It was a publicity stunt, the line of a hundred cars as the sun rose Thursday morning.
The line snaked north on Wynn Road from Desert Inn Road, where a Speedee Mart gas station sat.
The folks at the front of the line had been here since 6 a.m., when it was still dark.
They were driving Chevy Suburbans and Toyota 4-Runners, Ford Windstar minivans and aging sedans. The cars all had the thirst.
The drivers needed to quench the thirst. We all need to quench that thirst.
That’s what this event was about. Its organizers, a group of conservative political organizations, said it isn’t a stunt so much as a way to get people thinking about why gas prices are so high.
These groups – primarily Americans for Prosperity and Morning in America – blame President Barack Obama.
They stage these events across the country. They make deals with gas station owners to subsidize their gas, selling it for $1.84 a gallon to the first 150 people in line, with a 15-gallon maximum.
That is what gas cost when Obama was inaugurated, $1.84 a gallon, down from a whopping $4.10 a gallon in the summer of 2008, 7 percent higher than the national average was on Thursday.
Debbie Dalton sat four cars from the front of the line in a gray Mitsubishi Lancer.
It was a big deal for her, to be able to fill her little car’s gas tank. She said she hasn’t done that in years. She’s too broke.
“I’m just putting in five dollars here, five dollars there,” she said.
She’s a cabdriver. She said she’s lucky to give one ride an hour. Times are tough.
“I don’t know how it’s going to feel, being filled up,” she said of her little car.
She got the thing so full, gas spilled out, $17 for 9.448 gallons.

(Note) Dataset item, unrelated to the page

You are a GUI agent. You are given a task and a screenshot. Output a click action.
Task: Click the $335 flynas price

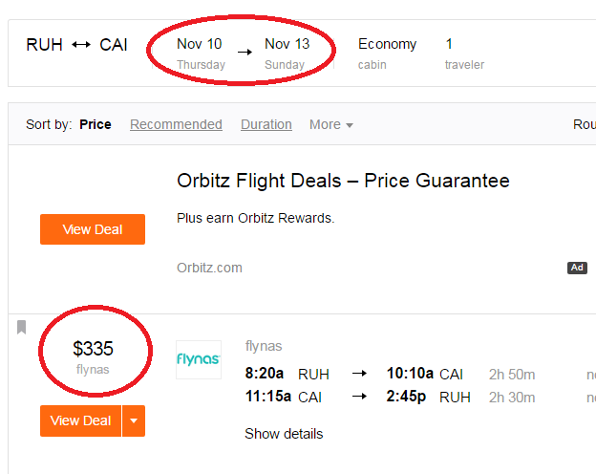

“It’s overflowing with joy,” she said.
Most everyone was there for the same thing, no matter their politics. Cheap gas is cheap gas.
Except for Ray Johnson. He was here making money. He’s the Speedee Mart’s operations manager.
He said he doesn’t give a hoot about the politics. The organizers came to him and asked if they could essentially buy 150 people full tanks of gas.
What businessman is going to say no?
“Naturally, I had to say yes to that,” Johnson said.